I told Kathleen that I had to pack some things, and she asked if they could come to.  I told her that of course, and she asked me where we were going.  When I told her that we might have to leave and fly to the US, she brightened and clapped her hands with delight.  One of the primary children had the same response yesterday in church.

I just saw two tanks drive through Nahda Square.  They rumbled past and I assume went to the Maadi police station.  Rere called a few minutes ago and said that looters are coming through her neighborhood.  The men of her building are standing outside with knives and hammers to keep the looters away.  Apartment by apartment looting is occurring in Moquattam.  Mark thinks that we will be evacuated, and so I’ve gone through the house with our video camera to film all of our possessions. 
The girls are excited to leave; Sophia just brought me her shoes to put on and was disappointed to learn that we wouldn’t be leaving just right now.  I have that surreal sense of now that I suppose has been described as living in a dream.  Everything that is happening is real, too painfully so, and I am scared.  I know that faith is a rock, but right now it feels a flimsy support.  Brandon assured me that everything would be fine, and it will in the cosmic sense, but right now I wouldn’t describe as ‘fine.’  In the end, however, as long as I have my family, I have all that is important.
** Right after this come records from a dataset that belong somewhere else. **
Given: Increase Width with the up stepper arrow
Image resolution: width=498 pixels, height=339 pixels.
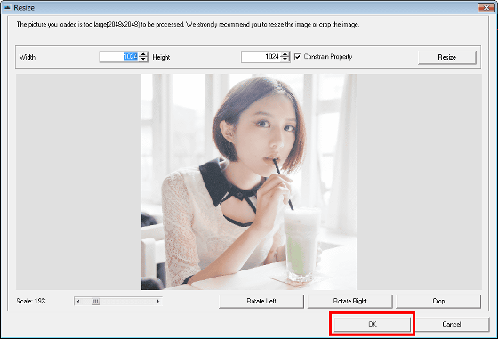Looking at the screenshot, I should [143, 54].
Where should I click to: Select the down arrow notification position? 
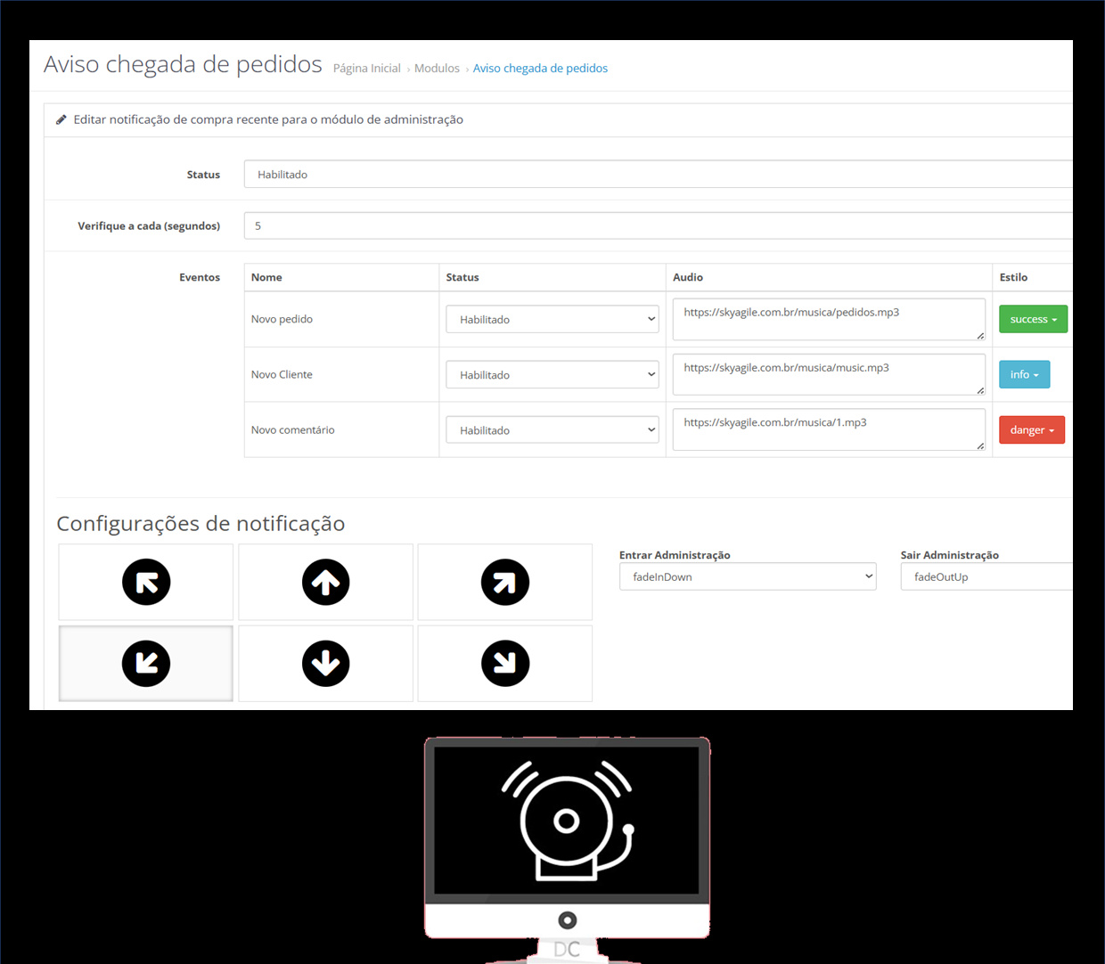pos(325,664)
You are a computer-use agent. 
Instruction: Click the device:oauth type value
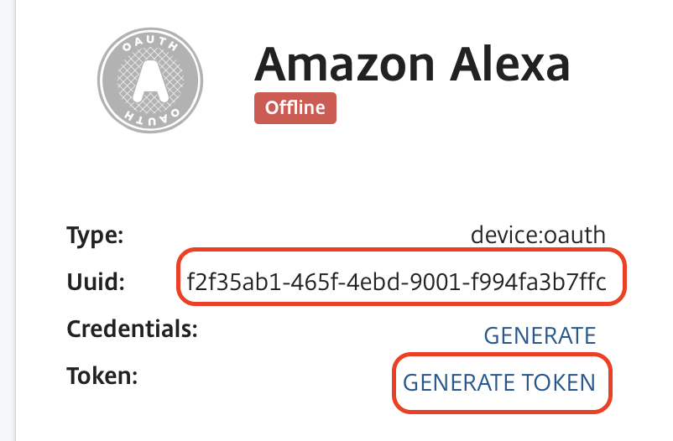point(538,235)
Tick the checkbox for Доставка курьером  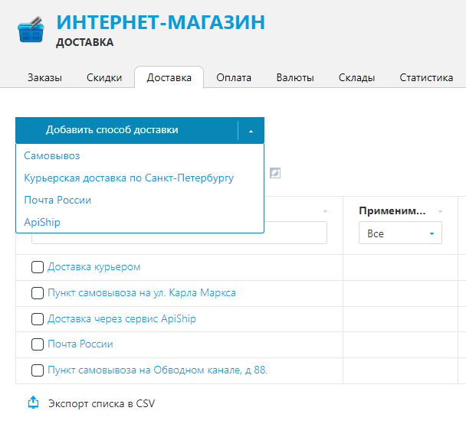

Something is burning.  A very large something, judging by the huge clouds of billowing black smoke coming from behind a building we can see from the front room.  The fire just started, and I don’t know where it is coming from.  The building is across Nahda street north of the metro.
In the street below, crowds of boabs are gathering with baseball bats, golf clubs, and assorted long, deadly weapons.  I am impressed.  They have almost no stake here in Maadi – no family, no property, and only a very little pay.  But they gather to protect that which is not theirs.  There’s not much I can do, but we’re baking cookies.  Whatever the situation, cookies are always appropriate.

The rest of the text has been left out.